The super unprecedentedly ginormous Building Back Better bill is widely advertised as costing $3.5 trillion – and I think we’d all love to hear just a few hundred more times how Senator Joe Manchin won’t stand for it, wouldn’t we? But that number is spread over 10 years. In 1 year it’s $0.35 trillion, otherwise known as $350 billion.
That bill is dependent on and determines what happens to the other of the two super important dramatic and Big-News bills you’ve heard about, namely the $1 trillion infrastructure bill. It’s also a number spread over 10 years. The annual infrastructure spending in the bill amounts to $0.1 trillion or $100 billion a year.
I don’t think I’ve transformed the numbers above into SMALL numbers. Worlds of good or ill could be done with that sort of money. My concern is that there is a third bill moving through Congress right now that’s bigger than the other two, and you’ll hear next to nothing about it from “news” sources. It’s a bill to fund a portion of U.S. military spending — about 3/5 of military spending in fact — and its current price tag is $768 billion spread all the way across one single year.
That’s right, the unremarkable, or at least unremarked upon, expense of more wars and war preparations — significantly increased even while telling the UN that the United States is no longer at war — is well over twice the expense of Building Back Better. Kind of makes you wonder how much better the building back is going to be when an institution dedicated to killing and destroying is so much more heavily supported. The war funding (even eliminating all press conferences on ongoing wars) is 170% of Building Back Better and the Infrastructure Extravaganza combined. And it’s not mentioned.
Do you ever wonder whether Havana Syndrome might be real but might be something that afflicts media outlets rather than human beings?
It looks like the final military bill is going to for the first time ever require that all women upon turning 18 sign up to be forced against their will to kill and die in wars via the next draft. That women can volunteer for the military this week (and have been able to for decades now) is somehow erased from human knowledge so that the possibility that by next week they may be registered to be dragged into wars against their will can be a happy feminist progress story. But even this lovely development doesn’t make the bill newsworthy.

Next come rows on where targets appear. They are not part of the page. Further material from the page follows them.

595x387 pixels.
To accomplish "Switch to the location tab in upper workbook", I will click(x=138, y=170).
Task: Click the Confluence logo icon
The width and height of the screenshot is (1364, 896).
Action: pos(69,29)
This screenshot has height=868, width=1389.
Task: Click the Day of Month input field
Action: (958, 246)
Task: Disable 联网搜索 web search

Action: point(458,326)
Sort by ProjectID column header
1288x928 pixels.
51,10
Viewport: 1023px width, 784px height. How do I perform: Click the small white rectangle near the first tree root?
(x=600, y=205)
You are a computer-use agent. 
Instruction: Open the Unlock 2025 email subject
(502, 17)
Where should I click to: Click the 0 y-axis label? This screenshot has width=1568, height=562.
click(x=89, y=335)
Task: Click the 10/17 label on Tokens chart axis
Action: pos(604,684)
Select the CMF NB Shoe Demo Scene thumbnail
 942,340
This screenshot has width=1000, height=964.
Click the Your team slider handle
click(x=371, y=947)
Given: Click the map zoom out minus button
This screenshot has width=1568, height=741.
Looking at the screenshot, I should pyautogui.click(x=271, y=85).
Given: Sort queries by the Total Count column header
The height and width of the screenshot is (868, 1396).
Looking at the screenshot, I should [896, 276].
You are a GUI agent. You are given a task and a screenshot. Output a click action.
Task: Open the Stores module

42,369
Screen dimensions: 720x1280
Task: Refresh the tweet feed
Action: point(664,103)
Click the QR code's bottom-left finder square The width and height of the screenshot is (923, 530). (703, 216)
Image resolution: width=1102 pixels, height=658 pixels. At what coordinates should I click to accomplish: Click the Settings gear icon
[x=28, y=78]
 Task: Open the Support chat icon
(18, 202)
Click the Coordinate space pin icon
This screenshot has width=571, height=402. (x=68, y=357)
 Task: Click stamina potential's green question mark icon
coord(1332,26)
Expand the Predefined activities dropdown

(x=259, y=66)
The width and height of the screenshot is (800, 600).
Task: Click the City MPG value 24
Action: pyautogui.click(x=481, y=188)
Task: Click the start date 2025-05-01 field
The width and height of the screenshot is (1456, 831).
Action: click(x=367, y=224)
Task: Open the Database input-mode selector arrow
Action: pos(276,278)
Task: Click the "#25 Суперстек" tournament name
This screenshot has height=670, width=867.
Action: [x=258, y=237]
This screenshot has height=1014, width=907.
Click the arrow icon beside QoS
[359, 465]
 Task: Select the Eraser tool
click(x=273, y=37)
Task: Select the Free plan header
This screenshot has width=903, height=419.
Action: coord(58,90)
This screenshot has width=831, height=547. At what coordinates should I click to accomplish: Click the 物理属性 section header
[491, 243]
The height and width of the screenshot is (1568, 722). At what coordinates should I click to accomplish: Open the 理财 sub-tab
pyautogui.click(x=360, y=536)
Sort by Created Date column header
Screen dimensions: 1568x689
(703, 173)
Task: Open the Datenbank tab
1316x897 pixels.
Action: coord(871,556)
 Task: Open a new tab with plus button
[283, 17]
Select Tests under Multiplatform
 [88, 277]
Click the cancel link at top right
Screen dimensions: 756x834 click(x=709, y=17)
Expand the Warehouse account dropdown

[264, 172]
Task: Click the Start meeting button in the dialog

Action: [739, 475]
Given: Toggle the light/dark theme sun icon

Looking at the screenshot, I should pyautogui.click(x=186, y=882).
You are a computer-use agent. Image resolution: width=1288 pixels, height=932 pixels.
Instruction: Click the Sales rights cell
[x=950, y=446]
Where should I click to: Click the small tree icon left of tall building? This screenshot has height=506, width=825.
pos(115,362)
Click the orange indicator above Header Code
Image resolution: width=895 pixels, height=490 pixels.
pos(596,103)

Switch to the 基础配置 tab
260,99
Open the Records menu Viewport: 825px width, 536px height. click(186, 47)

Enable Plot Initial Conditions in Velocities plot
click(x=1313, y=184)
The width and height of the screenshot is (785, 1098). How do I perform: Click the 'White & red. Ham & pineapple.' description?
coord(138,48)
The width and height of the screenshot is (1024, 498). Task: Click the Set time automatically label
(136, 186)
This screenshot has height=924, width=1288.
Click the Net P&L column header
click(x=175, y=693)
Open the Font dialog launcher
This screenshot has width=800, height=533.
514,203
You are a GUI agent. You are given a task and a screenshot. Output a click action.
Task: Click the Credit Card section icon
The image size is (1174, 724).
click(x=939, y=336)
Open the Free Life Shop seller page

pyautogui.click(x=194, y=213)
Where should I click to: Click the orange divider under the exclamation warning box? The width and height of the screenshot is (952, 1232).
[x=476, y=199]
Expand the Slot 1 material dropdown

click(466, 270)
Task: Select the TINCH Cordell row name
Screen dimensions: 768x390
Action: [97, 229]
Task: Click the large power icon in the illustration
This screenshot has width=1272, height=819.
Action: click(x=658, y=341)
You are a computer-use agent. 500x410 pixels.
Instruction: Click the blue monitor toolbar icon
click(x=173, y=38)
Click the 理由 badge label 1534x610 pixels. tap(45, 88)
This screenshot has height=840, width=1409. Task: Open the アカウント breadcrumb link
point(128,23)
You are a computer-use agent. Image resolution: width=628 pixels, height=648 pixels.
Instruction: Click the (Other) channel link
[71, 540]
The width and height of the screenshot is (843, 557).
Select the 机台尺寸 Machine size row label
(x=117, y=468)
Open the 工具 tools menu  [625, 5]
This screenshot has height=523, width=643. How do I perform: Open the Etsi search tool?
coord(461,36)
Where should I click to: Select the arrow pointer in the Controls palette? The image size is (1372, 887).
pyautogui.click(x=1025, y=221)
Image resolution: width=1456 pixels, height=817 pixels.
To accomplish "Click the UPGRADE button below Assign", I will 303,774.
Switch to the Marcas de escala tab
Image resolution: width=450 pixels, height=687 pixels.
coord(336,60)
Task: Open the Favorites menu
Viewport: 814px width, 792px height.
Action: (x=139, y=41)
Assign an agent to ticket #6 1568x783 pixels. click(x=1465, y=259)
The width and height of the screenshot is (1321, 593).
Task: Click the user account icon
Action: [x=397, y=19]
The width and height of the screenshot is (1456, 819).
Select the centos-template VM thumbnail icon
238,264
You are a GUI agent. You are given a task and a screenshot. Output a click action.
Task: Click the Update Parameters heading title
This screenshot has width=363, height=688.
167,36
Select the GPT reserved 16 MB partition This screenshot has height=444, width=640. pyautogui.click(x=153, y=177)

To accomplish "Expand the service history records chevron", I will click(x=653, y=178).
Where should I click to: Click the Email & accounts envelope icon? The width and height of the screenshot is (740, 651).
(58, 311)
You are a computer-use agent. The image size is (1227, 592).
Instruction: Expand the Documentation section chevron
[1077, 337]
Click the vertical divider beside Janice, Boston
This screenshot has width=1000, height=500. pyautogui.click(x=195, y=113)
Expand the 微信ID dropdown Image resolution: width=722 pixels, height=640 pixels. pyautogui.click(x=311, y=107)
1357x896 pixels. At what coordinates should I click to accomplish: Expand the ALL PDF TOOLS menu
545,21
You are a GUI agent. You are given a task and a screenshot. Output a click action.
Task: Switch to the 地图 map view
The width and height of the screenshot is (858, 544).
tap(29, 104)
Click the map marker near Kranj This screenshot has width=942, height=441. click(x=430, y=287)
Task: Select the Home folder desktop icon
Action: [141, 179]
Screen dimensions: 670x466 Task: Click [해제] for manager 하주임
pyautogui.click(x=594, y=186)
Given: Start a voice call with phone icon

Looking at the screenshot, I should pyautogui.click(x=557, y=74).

It looks like the final bill might fund the creation of a monumental monstrosity of a new war memorial in the field of war memorials formerly known as the National Mall — this one to glorify the past 20 years of catastrophic murderous wars. How you can brag about finally ending wars while increasing the funding for more wars and even funding a monument to the wars mercifully being ended is a mystery. Except that it’s not a mystery; it’s accomplished by acting as if the smaller two of the three bills before Congress are HUGE and obsessing over them.
The United States has spent $21 trillion on militarism in the past 20 years and is on pace to spend more than that in the next 20. How anything else can be called big in the U.S. government is beyond me. This is not a government at all, but a war machine dressed up in a bit of domestic finery and the propaganda work of Big Brother’s Bakery — er, I mean, Build Back Better.
Not to fear, though, we’ve got the Progressives we can count on. Except that we can count on them to focus on the other two bills, to vote for an amendment to reduce military spending that they’re sure will fail, and to turn around and vote in large numbers for increased military spending regardless of whether their votes are even needed. Peace groups will cheer for the amendment attempt. Weapons dealers will cheer for the loyalty votes. And the media will obsess for months to come over two smaller bills.